Vertical federated learning (VFL) system has recently become prominent as a concept to process data distributed across many individual sources without the need to centralize it. Multiple participants collaboratively train models based on their local data in a privacy-aware manner. To date, VFL has become a de facto solution to securely learn a model among organizations, allowing knowledge to be shared without compromising privacy of any individuals. Despite the prosperous development of VFL systems, we find that certain inputs of a participant, named adversarial dominating inputs (ADIs), can dominate the joint inference towards the direction of the adversary's will and force other (victim) participants to make negligible contributions, losing rewards that are usually offered regarding the importance of their contributions in federated learning scenarios. We conduct a systematic study on ADIs by first proving their existence in typical VFL systems. We then propose gradient-based methods to synthesize ADIs of various formats and exploit common VFL systems. We further launch greybox fuzz testing, guided by the saliency score of ``victim'' participants, to perturb adversary-controlled inputs and systematically explore the VFL attack surface in a privacy-preserving manner. We conduct an in-depth study on the influence of critical parameters and settings in synthesizing ADIs. Our study reveals new VFL attack opportunities, promoting the identification of unknown threats before breaches and building more secure VFL systems.

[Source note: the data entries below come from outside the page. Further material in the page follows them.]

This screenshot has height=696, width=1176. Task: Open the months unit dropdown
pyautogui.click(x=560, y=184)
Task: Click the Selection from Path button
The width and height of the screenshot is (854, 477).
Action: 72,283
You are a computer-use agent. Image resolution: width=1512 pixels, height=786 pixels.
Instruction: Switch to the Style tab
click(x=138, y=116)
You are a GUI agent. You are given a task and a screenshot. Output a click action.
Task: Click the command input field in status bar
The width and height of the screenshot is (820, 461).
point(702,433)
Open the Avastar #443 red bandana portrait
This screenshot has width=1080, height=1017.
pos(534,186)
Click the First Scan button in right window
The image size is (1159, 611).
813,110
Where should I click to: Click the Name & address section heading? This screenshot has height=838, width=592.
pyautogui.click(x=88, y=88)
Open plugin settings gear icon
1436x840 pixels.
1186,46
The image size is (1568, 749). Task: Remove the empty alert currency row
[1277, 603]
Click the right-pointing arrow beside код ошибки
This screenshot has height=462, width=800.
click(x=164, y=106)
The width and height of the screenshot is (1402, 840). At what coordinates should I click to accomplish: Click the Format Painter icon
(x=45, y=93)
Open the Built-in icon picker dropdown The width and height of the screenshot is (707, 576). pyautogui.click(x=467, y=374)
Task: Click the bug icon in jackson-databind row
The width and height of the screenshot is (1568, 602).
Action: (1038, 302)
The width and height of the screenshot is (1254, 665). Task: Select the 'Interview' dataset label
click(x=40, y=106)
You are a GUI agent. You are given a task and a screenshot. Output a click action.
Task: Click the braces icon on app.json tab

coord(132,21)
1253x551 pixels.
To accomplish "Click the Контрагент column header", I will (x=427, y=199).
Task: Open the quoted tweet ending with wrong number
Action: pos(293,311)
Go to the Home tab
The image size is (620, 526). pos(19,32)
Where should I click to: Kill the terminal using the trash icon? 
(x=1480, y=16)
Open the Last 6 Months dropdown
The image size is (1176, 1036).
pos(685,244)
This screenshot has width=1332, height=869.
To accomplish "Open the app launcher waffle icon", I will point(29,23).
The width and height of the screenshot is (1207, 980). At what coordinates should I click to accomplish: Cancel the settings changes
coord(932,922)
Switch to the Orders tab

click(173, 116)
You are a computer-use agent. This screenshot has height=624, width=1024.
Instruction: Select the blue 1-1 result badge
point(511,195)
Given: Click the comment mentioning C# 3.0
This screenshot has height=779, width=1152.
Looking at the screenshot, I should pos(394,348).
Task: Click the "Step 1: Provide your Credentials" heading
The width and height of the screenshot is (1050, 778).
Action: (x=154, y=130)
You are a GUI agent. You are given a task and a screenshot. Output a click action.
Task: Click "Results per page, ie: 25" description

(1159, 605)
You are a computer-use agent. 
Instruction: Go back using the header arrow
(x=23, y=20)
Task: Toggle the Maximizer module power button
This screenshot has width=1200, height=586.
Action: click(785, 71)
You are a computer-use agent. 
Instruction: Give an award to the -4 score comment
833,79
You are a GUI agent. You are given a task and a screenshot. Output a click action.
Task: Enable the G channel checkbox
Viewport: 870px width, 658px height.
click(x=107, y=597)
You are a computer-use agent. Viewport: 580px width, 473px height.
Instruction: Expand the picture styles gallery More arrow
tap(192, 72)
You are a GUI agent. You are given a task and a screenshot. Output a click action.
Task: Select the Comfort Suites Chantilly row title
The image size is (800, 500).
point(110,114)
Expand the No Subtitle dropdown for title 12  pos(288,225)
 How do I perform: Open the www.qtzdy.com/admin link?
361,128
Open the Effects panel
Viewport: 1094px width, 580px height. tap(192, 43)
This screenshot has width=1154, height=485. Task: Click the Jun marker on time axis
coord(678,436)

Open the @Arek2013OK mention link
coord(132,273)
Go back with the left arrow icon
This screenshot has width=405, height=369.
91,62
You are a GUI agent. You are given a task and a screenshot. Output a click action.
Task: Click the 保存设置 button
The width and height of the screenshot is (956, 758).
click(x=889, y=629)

翻译：垂直联邦学习系统作为一种新兴概念，近年来备受关注，其能够在无需集中化数据的情况下处理分布于多个独立数据源的信息。多个参与方以隐私保护的方式基于本地数据协作训练模型。迄今为止，VFL已成为跨机构安全学习模型的事实标准解决方案，使得知识共享成为可能，同时不损害任何个体的隐私。尽管VFL系统蓬勃发展，我们发现参与方的某些输入——称为对抗性主导输入——能够主导联合推理过程，使其朝着对抗方期望的方向发展，并迫使其他（受害）参与方做出可忽略的贡献，从而丧失联邦学习场景中通常根据贡献重要性分配的奖励。我们首先通过证明ADI在典型VFL系统中的存在性，对其展开了系统性研究。随后提出基于梯度的方法，以合成多种格式的ADI并利用常见VFL系统。我们进一步发起灰盒模糊测试，以受害参与方的显著性得分为指导，扰动对抗方控制的输入，并以隐私保护的方式系统性地探索VFL攻击面。我们对合成ADI过程中关键参数与设置的影响进行了深入研究。本研究揭示了VFL系统新的攻击可能性，有助于在安全漏洞发生前识别未知威胁，并构建更安全的VFL系统。